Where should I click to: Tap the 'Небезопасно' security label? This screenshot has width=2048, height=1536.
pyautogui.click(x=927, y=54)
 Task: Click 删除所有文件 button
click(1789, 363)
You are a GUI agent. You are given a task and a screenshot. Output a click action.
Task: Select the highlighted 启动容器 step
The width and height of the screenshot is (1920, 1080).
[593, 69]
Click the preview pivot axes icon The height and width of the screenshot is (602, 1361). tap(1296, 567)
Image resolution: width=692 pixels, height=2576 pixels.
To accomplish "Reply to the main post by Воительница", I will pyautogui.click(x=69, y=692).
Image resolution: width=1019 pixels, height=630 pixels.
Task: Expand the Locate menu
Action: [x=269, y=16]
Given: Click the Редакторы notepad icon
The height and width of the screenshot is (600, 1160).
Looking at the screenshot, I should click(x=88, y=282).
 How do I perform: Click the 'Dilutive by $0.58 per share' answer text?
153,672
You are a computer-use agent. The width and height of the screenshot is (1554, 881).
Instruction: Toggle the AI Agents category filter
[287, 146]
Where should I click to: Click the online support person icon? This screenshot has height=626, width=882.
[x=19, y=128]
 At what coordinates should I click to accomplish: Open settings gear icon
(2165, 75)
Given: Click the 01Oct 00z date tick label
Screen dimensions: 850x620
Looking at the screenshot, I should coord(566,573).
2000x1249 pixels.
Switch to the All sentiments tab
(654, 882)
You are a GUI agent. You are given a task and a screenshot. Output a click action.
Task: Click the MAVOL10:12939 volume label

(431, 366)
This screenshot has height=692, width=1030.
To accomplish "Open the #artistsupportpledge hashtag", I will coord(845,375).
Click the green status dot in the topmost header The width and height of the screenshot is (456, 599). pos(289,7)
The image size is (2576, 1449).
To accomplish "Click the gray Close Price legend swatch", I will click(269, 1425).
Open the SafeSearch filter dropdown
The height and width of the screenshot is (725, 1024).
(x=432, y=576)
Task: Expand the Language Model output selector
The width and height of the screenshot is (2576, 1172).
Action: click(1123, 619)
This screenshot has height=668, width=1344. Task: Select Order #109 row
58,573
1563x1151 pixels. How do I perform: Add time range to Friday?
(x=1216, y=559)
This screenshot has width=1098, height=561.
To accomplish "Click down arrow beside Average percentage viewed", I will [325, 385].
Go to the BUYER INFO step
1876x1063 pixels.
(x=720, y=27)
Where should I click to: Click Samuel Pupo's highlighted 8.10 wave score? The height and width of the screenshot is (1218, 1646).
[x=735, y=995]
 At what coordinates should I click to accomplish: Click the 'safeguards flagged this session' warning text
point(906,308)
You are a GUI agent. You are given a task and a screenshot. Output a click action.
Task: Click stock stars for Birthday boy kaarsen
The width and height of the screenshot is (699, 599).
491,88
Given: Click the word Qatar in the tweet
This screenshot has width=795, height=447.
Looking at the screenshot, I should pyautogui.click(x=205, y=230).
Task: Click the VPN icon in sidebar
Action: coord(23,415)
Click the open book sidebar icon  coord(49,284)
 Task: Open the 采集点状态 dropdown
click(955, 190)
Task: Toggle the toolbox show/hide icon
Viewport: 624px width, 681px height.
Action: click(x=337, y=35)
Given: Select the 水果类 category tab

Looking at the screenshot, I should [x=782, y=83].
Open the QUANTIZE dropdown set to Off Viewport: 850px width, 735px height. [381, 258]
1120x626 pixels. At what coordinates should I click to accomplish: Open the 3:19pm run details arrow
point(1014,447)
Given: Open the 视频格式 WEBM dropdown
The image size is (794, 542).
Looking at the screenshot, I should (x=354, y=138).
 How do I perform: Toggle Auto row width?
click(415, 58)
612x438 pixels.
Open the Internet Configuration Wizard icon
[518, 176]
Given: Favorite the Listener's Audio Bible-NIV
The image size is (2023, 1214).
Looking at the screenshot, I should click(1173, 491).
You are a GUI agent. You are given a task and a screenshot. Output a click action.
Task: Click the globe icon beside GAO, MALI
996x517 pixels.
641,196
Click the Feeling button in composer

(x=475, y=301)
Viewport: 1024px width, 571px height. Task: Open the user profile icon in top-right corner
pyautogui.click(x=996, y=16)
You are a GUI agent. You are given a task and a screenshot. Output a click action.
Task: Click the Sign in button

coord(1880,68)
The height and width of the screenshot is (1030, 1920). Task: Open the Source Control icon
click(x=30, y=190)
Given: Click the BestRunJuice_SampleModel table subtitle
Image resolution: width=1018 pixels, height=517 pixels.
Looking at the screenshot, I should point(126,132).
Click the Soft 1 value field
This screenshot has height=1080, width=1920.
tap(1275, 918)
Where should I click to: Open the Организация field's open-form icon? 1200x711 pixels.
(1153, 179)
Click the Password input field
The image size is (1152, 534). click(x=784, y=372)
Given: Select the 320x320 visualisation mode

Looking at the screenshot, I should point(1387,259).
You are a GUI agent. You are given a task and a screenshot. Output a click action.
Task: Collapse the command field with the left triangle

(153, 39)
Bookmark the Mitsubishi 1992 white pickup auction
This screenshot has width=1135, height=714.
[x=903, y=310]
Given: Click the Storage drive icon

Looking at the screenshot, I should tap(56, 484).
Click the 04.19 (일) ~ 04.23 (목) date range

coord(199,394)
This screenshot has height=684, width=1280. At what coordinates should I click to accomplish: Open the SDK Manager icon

__________________________________________________

### Exercise
Give the material from the line containing "1563x1151 pixels. How" through the line containing "(x=720, y=27)" as a numbered list, leaving out any blank lines.

### Response to the exercise
1. 1563x1151 pixels. How do I perform: Add time range to Friday?
2. (x=1216, y=559)
3. This screenshot has width=1098, height=561.
4. To accomplish "Click down arrow beside Average percentage viewed", I will [325, 385].
5. Go to the BUYER INFO step
6. 1876x1063 pixels.
7. (x=720, y=27)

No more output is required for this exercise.